4.15. Statistical Analysis

Differences in OTU relative abundance between KO and CO samples were determined using Student’s t-test. The significance of the differences between the means of the groups was compared by ANOVA using the Statistical Package (version 21.0, SPSS Inc., Chicago, IL, USA). Two-way ANOVA with the Student Newman−Keuls post-hoc method was used to assess differences in MCT2 groups, where p  <  0.05 was considered statistically significant. Data show the mean of independent biological experiments with the standard deviation (± SD), unless otherwise indicated. Multivariate statistical analyses such as ANOVA, box plots, and Volcano plots were performed with the MetaboAnalyst 3.0 program after data pre-treatments, i.e., normalization to the sum, log transformation, and Pareto scaling.
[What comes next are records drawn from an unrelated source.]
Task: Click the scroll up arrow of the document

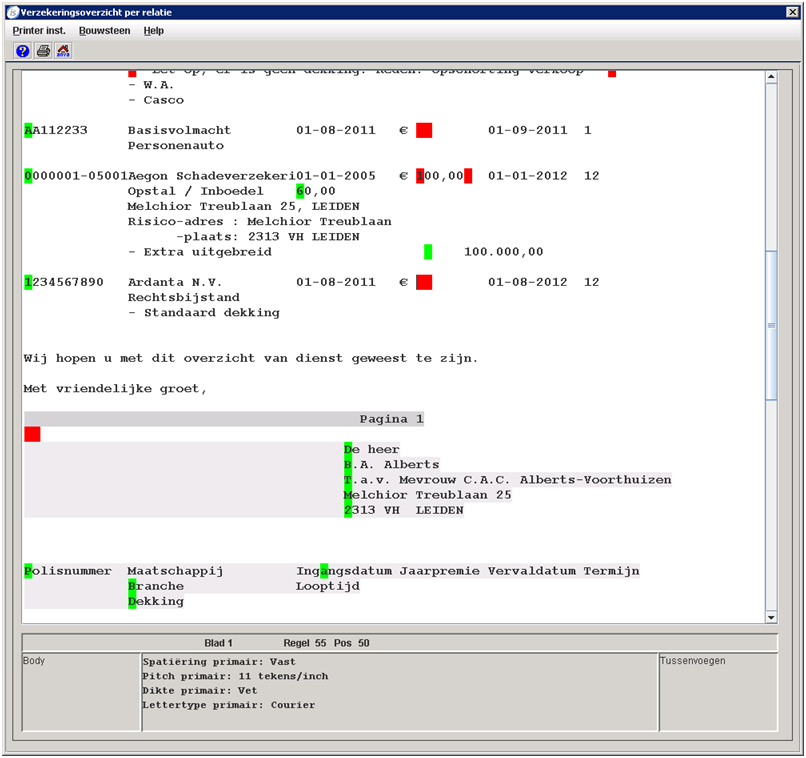Action: coord(770,78)
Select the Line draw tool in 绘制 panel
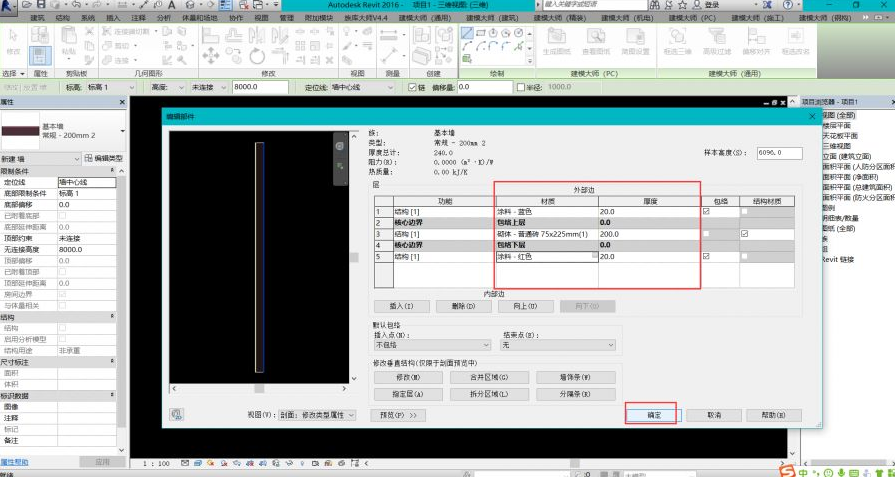Screen dimensions: 895x477 point(467,32)
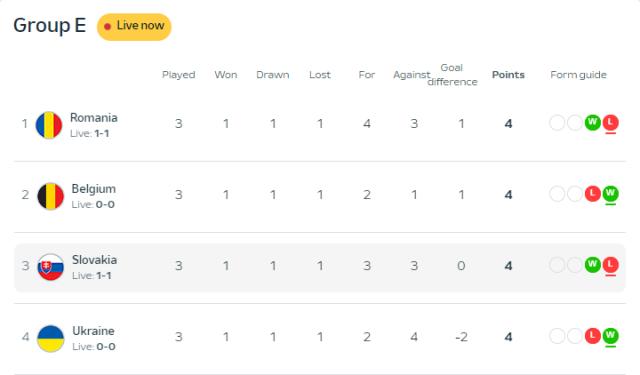Select Belgium's green W form badge
The height and width of the screenshot is (375, 640).
[x=611, y=193]
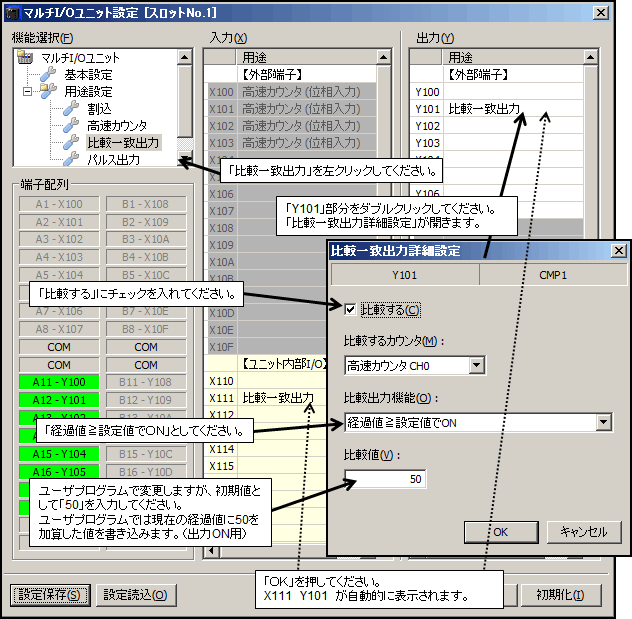Click the wrench icon beside 基本設定
This screenshot has height=619, width=632.
[48, 75]
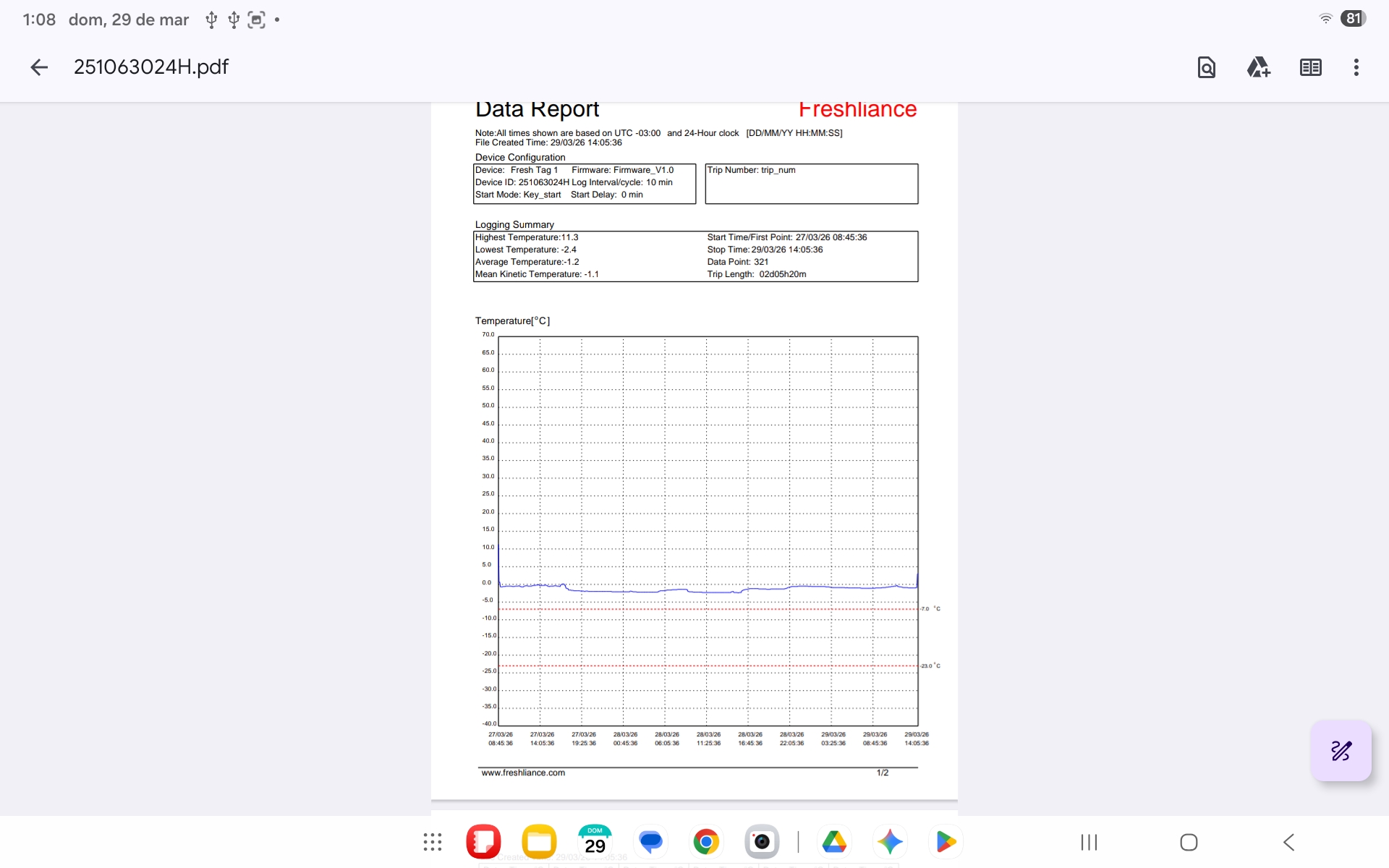Open the three-dot overflow menu
Image resolution: width=1389 pixels, height=868 pixels.
1356,67
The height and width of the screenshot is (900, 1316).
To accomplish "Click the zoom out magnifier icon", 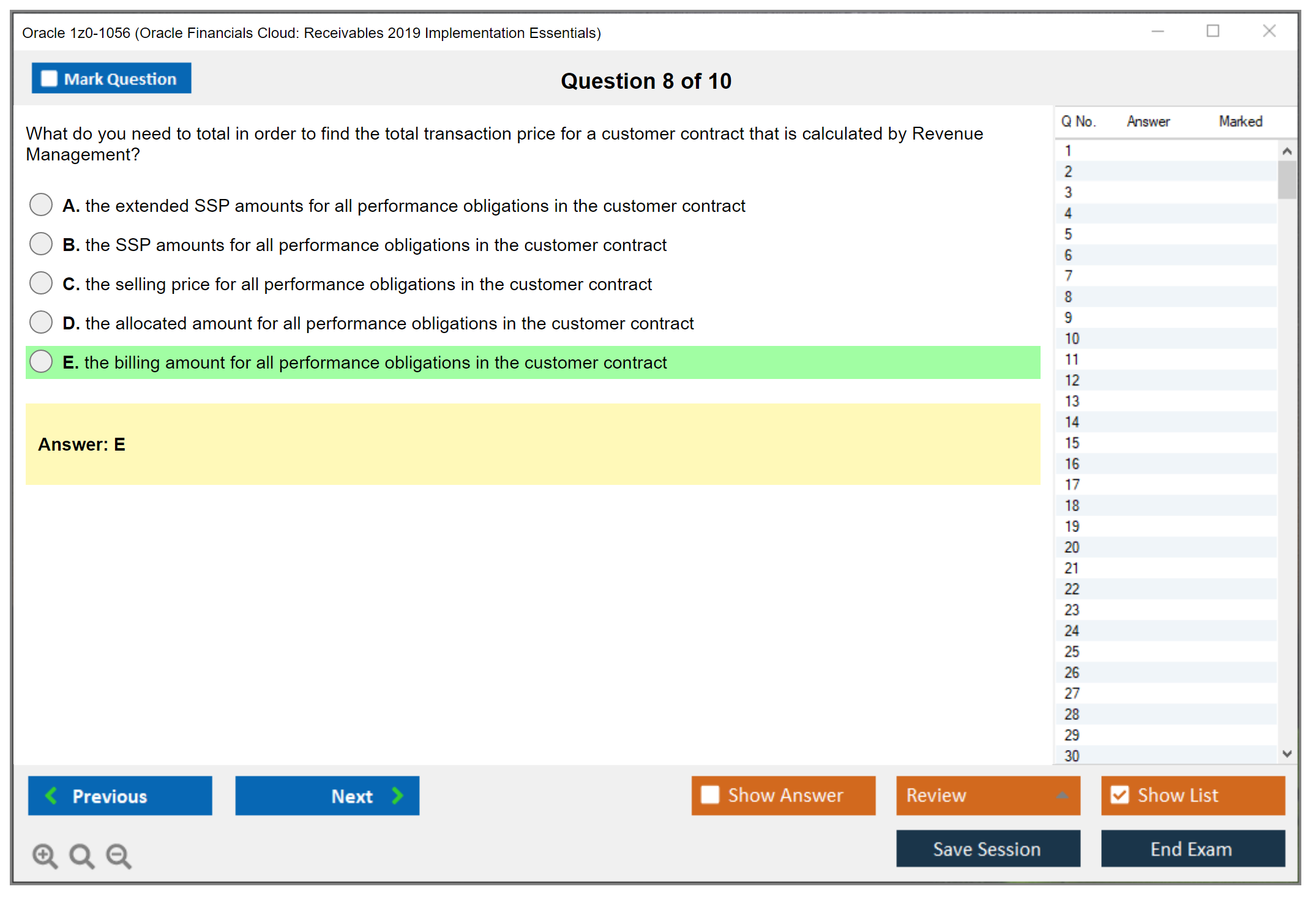I will point(118,855).
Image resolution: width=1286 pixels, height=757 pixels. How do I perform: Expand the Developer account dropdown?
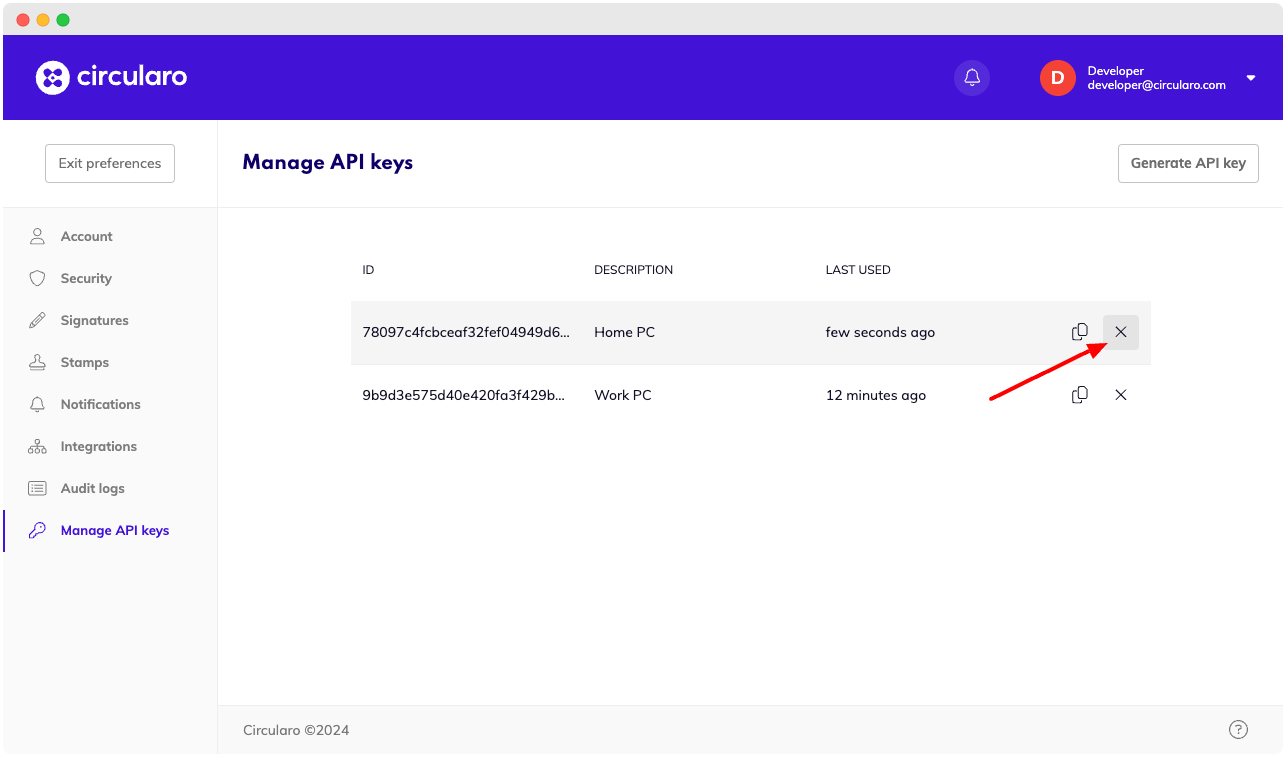1250,77
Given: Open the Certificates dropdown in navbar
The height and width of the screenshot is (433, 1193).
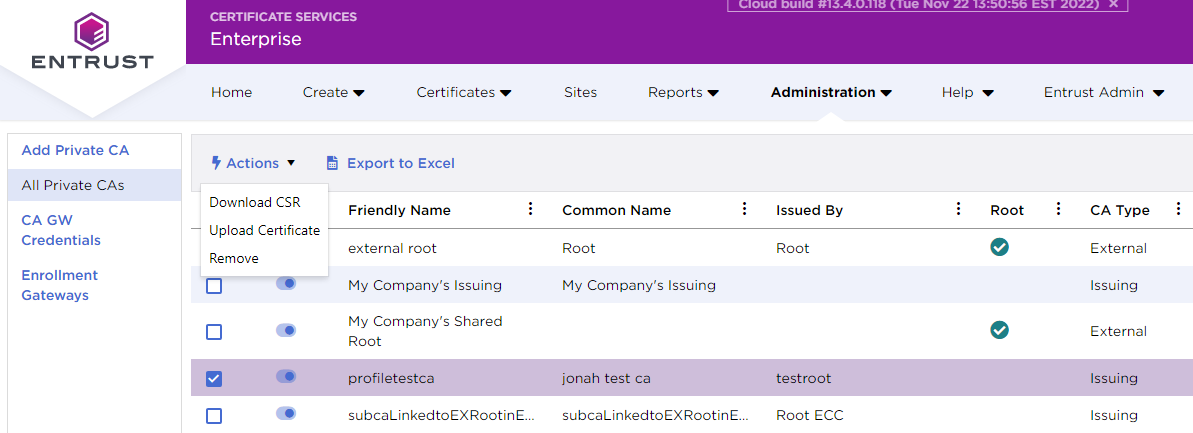Looking at the screenshot, I should point(464,92).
Changes in metabolite abundances were considered statistically significant at p < 0.05. To account for quantitative and qualitative community differences between groups, statistical testing for β-diversity was performed via a two-way PERMANOVA analysis of both Bray−Curtis and Jaccard dissimilarities for bacterial OTU community structure.

Supplementary Materials

The following are available online at https://www.mdpi.com/article/10.3390/ijms221910616/s1.

Author Contributions

A.K. and D.G. jointly initiated the project. A.K. performed experiments, analyzed the data, and performed the writing and editing the manuscript. D.G. contributed to data analysis and interpretation, and reviewed and edited the manuscript. Z.Q. was involved in breeding the mice and performed the experiments. M.R., C.-R.S. and L.C. performed RNA-seq bioinformatics, A.E. performed 16S RNA and analyzed gut microbiota and metabolomics data. All authors have read and agreed to the published version of the manuscript.

Funding

The work was partially funded by research start-up funds to A.K. from the Department of Child Health at the University of Missouri, Columbia, MO. D.G. is supported in part by NIH grant AG061824, and by Tier 2 and TRIUMPH grants from the University of Missouri.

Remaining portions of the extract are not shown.